Aqui, falo de lugares da geografia do mapa, mas também daquela dos territórios simbólicos. Da visão de mundo, das artes, das leis, da política, da ideologia, dos discursos, das práticas, da mente, dos desejos ou do coração. Do psiquismo, pra resumir.
Então, quando ouço algo dessa natureza das coisas, mais comezinhas e do dia-a-dia, me pergunto qual é a desse olhar estrangeiro que diz, dessa cornucópia de demandas.
De onde vem esse atestado do que nos habita, infantil. Aquele que diz sem saber, fala e age sem refletir sobre aquilo, de fora. Olhar lúdico, eventualmente, imponderado que, em um instante, pode ser inconsequente. Porque se julga em-poderável naquilo que acusa, enquanto enredado na malha dos significantes e entregue à tempestade que desaba das nuvens dos significados.
Aquele viés apaixonado, subitamente, que se apavona em mania, eufórico ou catastrófico, cordial. Retina vidrada que sumariza tomos de coleções em segundos e aponta dedos com a mesma facilidade com que abraça e chora. E ri. Ou, pior, aquela que define pontos sem tocar o corpo e a alma das linhas.
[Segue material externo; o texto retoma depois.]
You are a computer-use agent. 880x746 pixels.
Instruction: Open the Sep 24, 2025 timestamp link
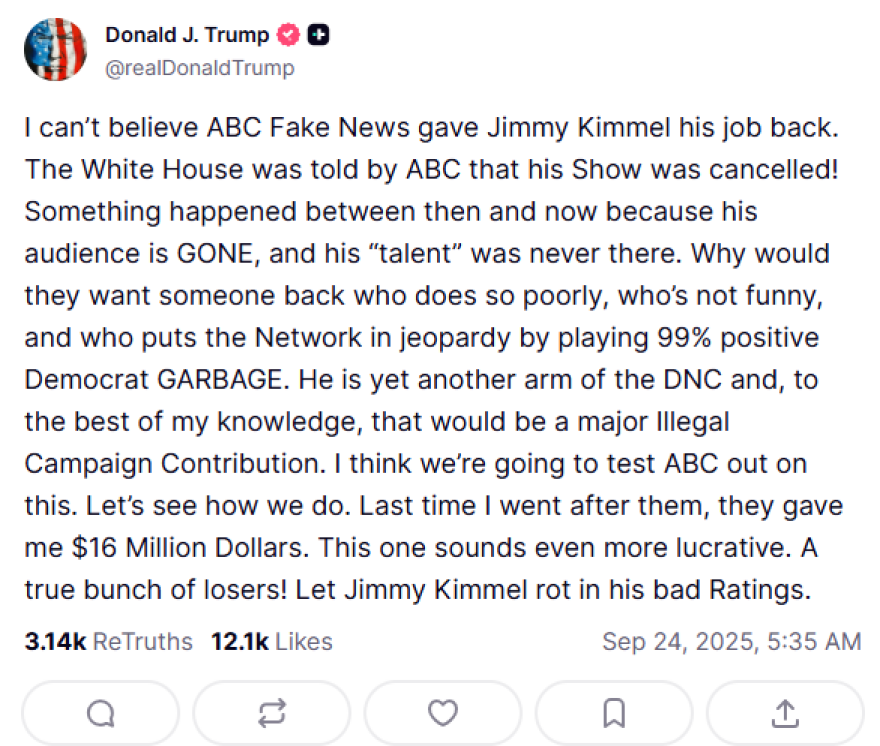pos(731,641)
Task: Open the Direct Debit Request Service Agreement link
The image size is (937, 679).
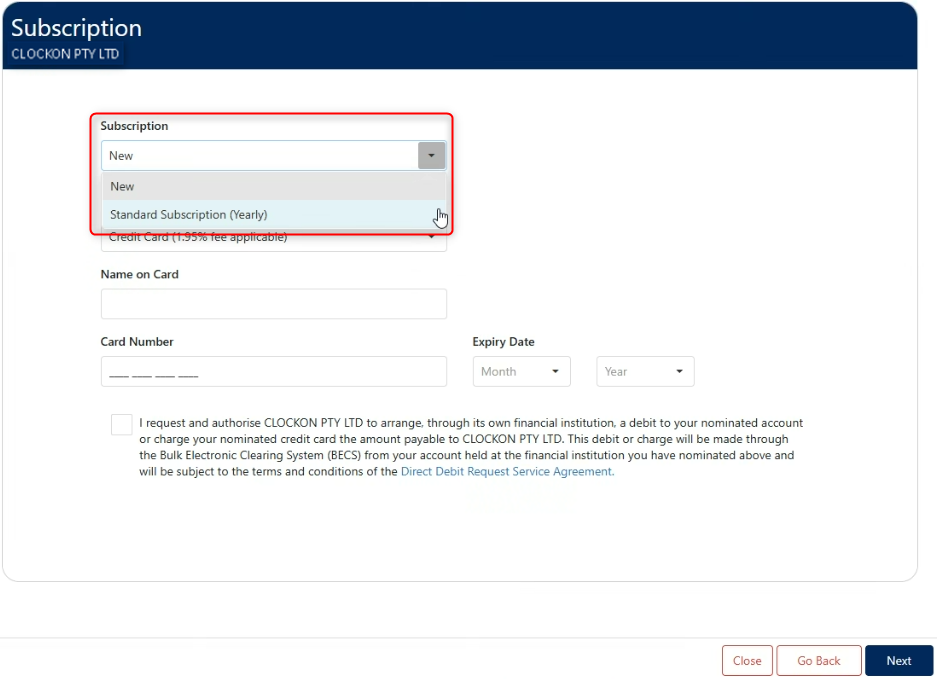Action: 506,472
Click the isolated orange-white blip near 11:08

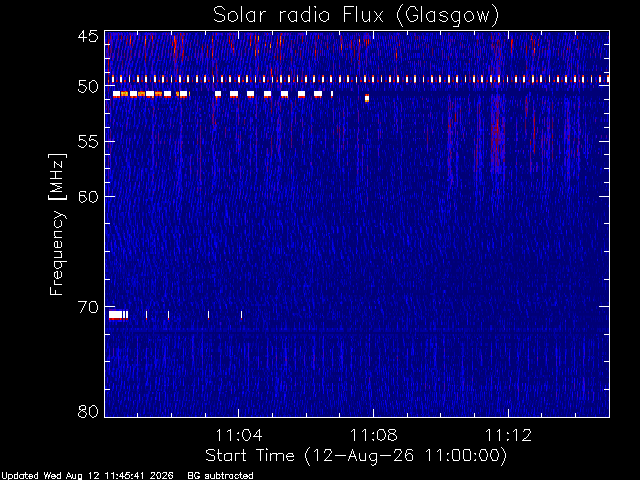tap(367, 98)
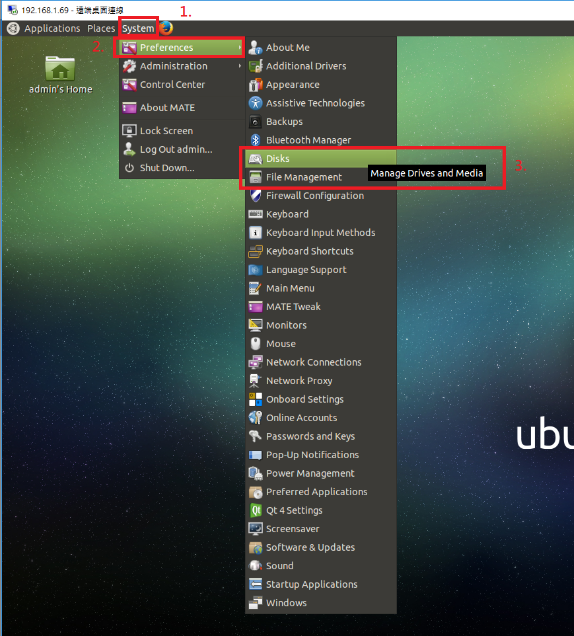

Então, me lembro que o apaixonado não é o poeta, e que a recíproca tampouco é verdadeira.
Quando miro e escuto esse olhar, me pergunto de onde ele vem, mas, também, por onde passou, o que viu, comeu, ouviu e cheirou. Porque ele não pertence a nada, como supõe apontar, senão – como lhe escapa – apenas é, numa humanidade de milênios.
Não há posição comum entre dois. Na melhor das hipóteses, há posição simultânea, que, no caso, não resiste a cinco minutos de escuta verdadeira ou conversa honesta.
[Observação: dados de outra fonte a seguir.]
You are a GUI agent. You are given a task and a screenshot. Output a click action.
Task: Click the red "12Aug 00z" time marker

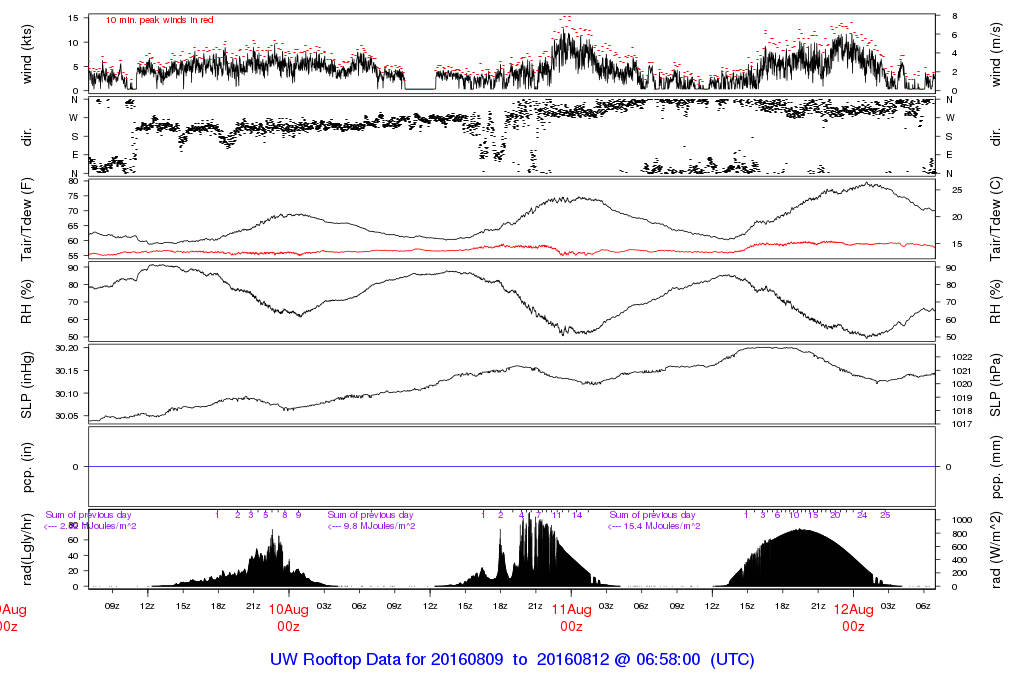(x=853, y=618)
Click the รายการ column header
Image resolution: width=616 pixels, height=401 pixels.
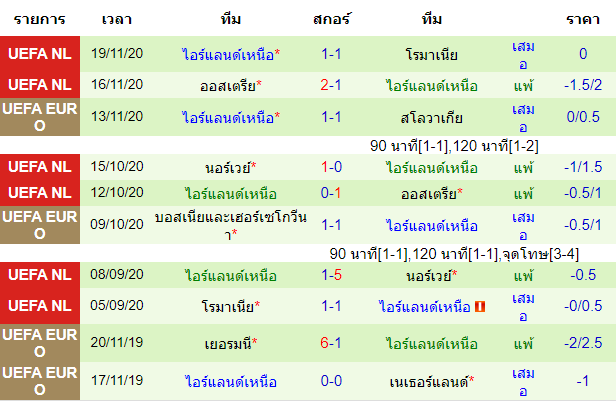(x=40, y=19)
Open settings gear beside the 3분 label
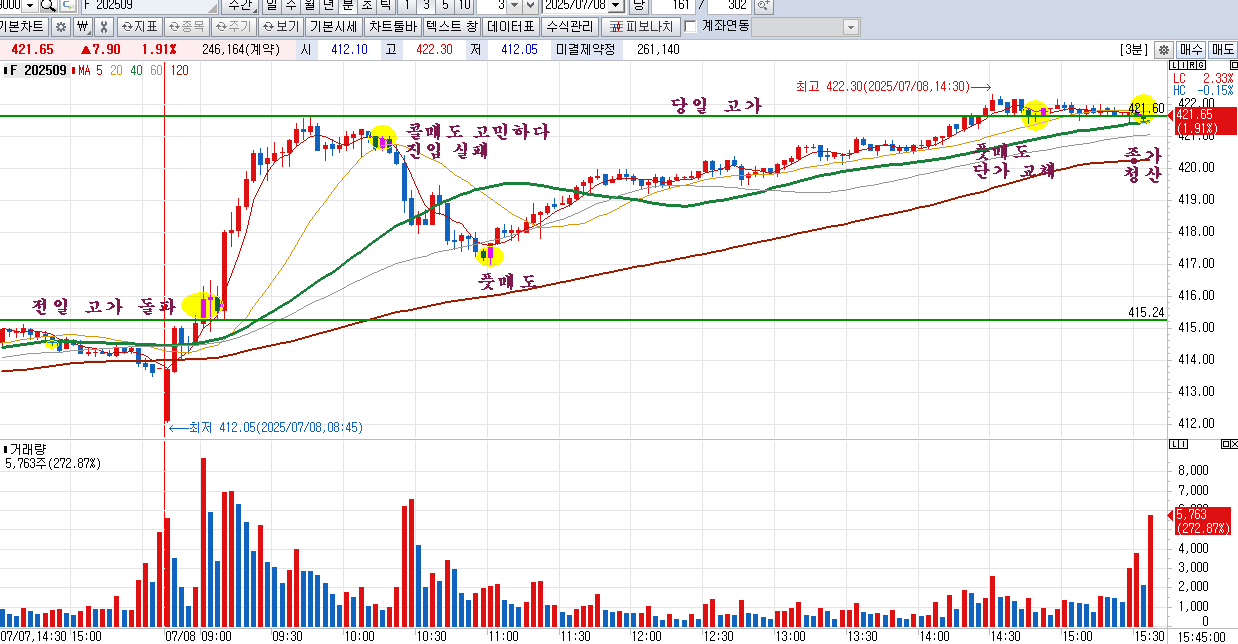The image size is (1238, 644). click(x=1163, y=49)
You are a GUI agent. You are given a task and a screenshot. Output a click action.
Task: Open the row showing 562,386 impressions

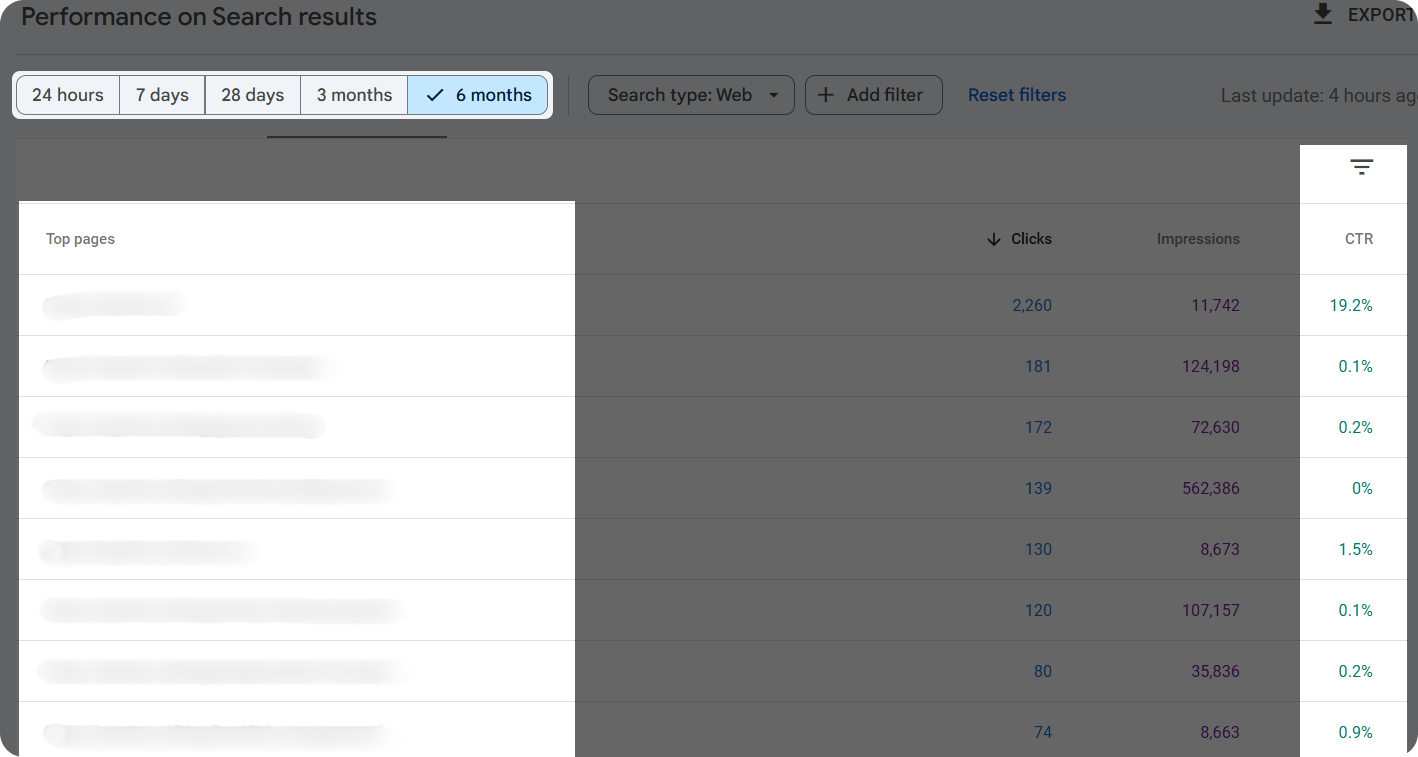[x=220, y=489]
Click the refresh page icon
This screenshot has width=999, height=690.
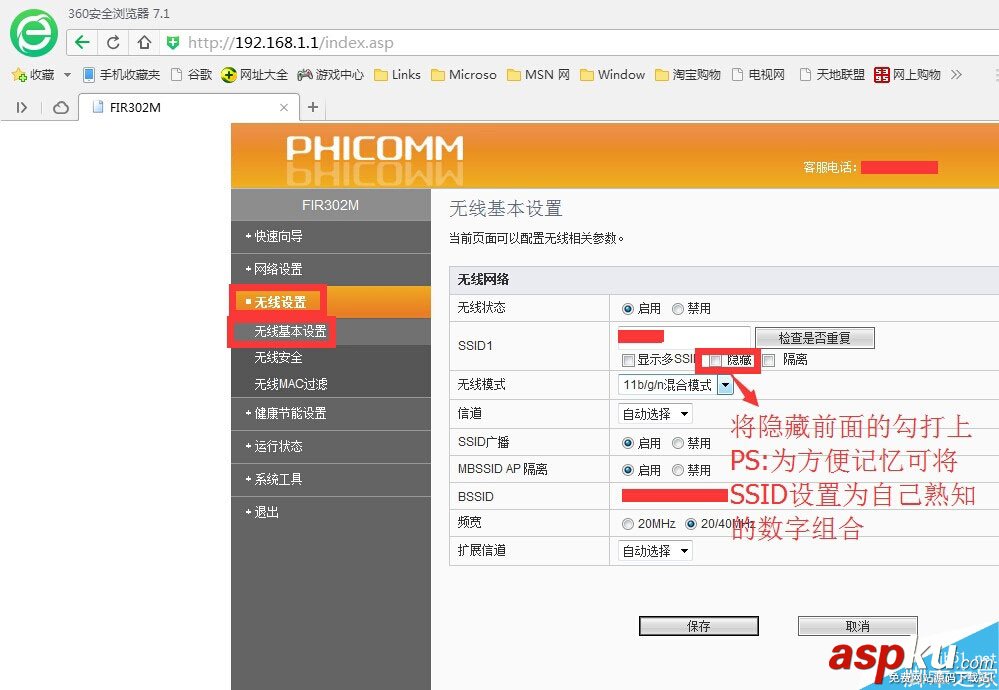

A identificação é onça arisca. Organiza a vida social no longo prazo, mas pode, num instante, desorganizar a vida do sujeito.
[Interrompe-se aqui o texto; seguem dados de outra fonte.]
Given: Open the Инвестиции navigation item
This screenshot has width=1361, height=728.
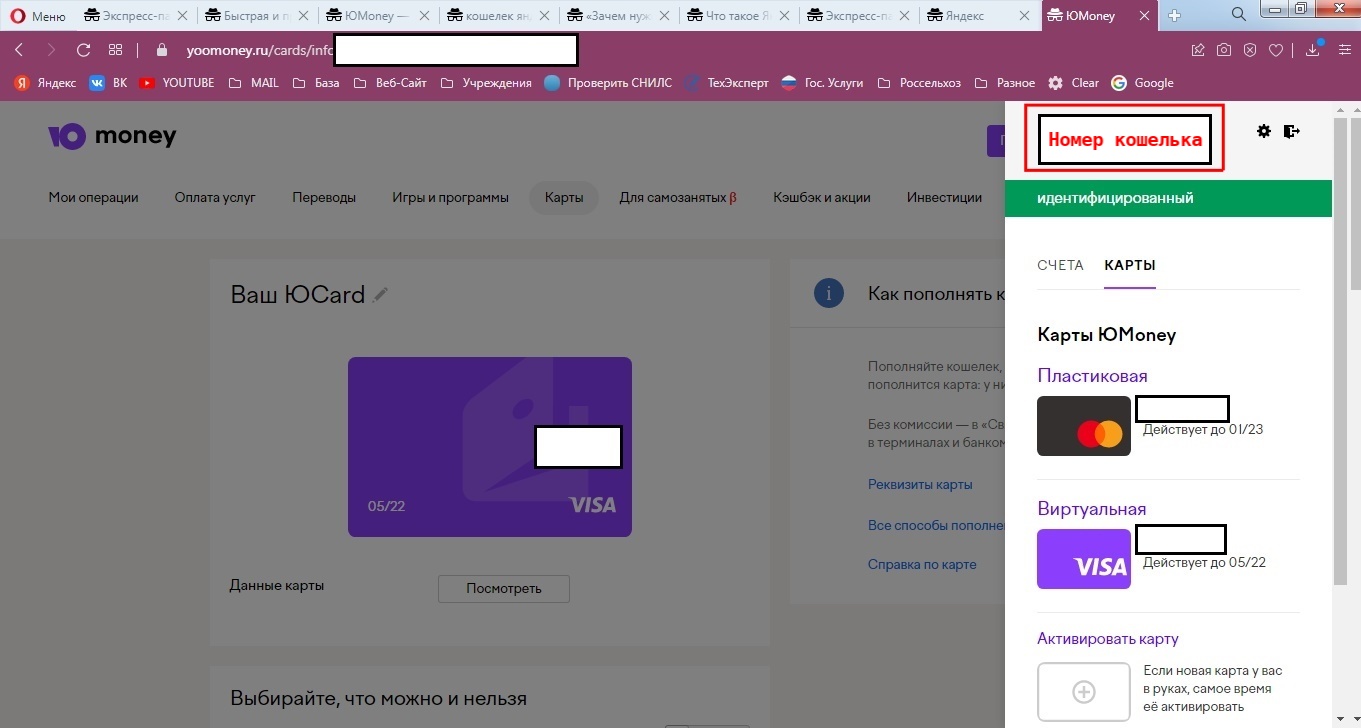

Sejam pessoas que estão no lugar no qual não estamos, sejam aquelas no lugar em que nos encontramos.
Então, faz-se necessário um chamado ao narcisismo das pequenas diferenças. Aquele que, na contramão do que defendia o excelente Arjun Appadurai, talvez seja a escapatória às armadilhas do globalismo, reino maior dos discursos inconscientemente desalinhados das práticas, porque terreno privado sob o jugo permanente dos likes do social virtual.
Esse estranho que nos habita, esse estrangeiro criança nas redes sociais virtuais, cada vez mais busca identificações totais. Positivas ou negativas. Ele busca um Deus. O que ele ainda não diz é que a busca é por uma divindade particular, só dele.
Às vezes tomo uma pessoa, que está no mesmo lugar em que estou, enquanto semelhante.
Então, pergunto o que ela disse, discursou e fez pra chegar até aqui.
Não busco a falsa função purificadora daquilo que julgo meu ou do dito “cancelamento”, expressão perigosa do fascismo contemporâneo. Anseio, talvez, somente a necessidade de uma busca pela identificação que me aproxima do outro enquanto me posiciona narcisicamente.
Porque sempre precisaremos tentar entender quem somos a partir de onde viemos, tarefa cada vez mais árdua. Em alguns momentos com desconfiança. Noutros, com desejos de partilha e comunhão.
No entanto, sempre com respeito. Ao menos, até à página dois.
Afinal, por quaisquer que sejam as linhas sinuosas de infinitos pontos, naquele instante estamos no mesmo lugar.